Thursday, 20 March 2008

So, I'm cycling from Nottingham to Paris on a Brompton

Regular readers will know I've been dusting of my web site development skills to builda web site for a charity ride that I'm taking part in in May. I've set up to promote the Ride for Round Hill school charity cycle from Beeston, Nottingham, to Paris, France. 355 miles in 4 days.

We, myself and 14 other riders plus support, are raising £15,000 to fund the purchase of a school minibus, secure cycle storage for children's bikes and cycle safety training.

The minibus is the big chunk of the money but in many ways this will give the most back. It will mean that lots more extra-curricular activities are available to all children at the school. At the moment this requires coordinating 5 car drives and means a lot of the time it doesn't happen.

Why the Brompton?

When I first started talking about the ride to friends there were reasonably impressed but thought it was well within my capabilities. The point of the exercise is is to raise as much money as possible and people seem to donate more if there's pain involved so I decided to up the ante.

For the uninitiated among you, a Brompton is a fabulously practical folding bike that is perfect for a 5 mile commute. It's what I ride most days either to our Nottingham or London (I use the train most of the way there!) offices. It's a terrible machine on which to attempt a 355 mile cycle in 4 days.

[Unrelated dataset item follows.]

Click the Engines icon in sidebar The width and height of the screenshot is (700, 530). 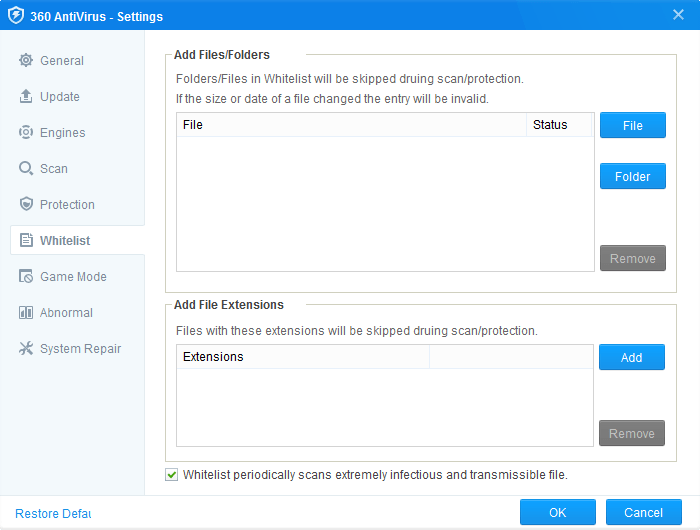coord(26,133)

The picture above shows quite well the difference between me (the one at the front on the little bike) and everyone else (on normal, fast looking bikes). On my racing bike I'm pretty comfortable at 18-20mph on the Brompton this is more like 12-14mph. This means I'm going to spend 50% more time in the saddle to cover the same distance. This also means 50% more effort.

Esendex are getting involved of course. As well as the web hosting we'll be providing mobile blogging and hopefully some other things depending on how my discussion go with some other parties.

So if any of you fancy helping us in our quest by making a donation that would of course be marvellous. Just go to

I appreciate that this is very much a community project and doesn't necessarily have the broader relevance of charities like the NSPCC, Marie Curie Cancer, etc. But a wise man once said "children are our future" and the more opportunities we give them, the brighter that future will be for all of us.